## EXERCISE DETAILS:
Check every line of the material below, and show those that contain "each".

## DATA TO USE:
---+---

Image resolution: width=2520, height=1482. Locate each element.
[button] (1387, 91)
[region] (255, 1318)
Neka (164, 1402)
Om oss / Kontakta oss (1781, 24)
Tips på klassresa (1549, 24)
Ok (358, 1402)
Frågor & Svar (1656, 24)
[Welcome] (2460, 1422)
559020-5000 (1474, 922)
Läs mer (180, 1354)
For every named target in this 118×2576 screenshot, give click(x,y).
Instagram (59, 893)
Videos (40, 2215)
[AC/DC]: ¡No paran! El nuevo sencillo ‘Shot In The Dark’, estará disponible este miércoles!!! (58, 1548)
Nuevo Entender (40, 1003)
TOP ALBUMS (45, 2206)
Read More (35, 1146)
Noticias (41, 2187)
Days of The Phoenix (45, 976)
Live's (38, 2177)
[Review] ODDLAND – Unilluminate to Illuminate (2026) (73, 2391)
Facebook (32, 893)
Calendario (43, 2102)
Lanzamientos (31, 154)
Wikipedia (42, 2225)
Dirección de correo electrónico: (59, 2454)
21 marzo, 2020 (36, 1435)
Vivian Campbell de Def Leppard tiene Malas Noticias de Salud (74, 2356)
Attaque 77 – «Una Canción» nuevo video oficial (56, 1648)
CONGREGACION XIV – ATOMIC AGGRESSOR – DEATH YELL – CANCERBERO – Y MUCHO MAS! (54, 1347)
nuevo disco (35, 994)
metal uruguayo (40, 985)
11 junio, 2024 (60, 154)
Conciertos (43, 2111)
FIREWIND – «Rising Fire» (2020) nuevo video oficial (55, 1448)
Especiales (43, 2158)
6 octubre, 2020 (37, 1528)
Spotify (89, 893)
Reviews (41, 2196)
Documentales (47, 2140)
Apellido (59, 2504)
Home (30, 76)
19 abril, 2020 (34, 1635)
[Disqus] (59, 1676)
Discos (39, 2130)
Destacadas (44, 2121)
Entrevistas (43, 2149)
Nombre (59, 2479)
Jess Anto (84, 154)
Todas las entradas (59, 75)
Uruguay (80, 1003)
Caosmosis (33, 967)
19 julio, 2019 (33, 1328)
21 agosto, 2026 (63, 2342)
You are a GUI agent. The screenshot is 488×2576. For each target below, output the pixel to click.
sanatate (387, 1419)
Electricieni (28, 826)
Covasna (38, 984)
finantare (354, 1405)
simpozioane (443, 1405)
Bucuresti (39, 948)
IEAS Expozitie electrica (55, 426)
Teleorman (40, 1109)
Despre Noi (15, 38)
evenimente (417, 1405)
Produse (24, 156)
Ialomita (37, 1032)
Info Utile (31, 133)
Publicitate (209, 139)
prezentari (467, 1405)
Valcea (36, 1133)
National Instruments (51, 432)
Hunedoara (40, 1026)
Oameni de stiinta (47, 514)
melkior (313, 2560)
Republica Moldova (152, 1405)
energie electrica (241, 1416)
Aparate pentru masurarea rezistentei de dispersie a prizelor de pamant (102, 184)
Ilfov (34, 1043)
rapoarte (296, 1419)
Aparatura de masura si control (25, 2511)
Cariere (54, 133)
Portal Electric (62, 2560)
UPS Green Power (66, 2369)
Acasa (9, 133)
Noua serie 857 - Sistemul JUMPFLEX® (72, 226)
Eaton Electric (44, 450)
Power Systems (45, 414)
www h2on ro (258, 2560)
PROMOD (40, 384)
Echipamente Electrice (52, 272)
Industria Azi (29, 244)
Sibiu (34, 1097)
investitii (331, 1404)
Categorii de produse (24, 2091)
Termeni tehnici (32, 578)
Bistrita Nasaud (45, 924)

---+---

## RESULT OF THE TASK:
Image resolution: width=2520, height=1482. Locate each element.
You are a GUI agent. The screenshot is 488×2576. For each target below, output the pixel to click.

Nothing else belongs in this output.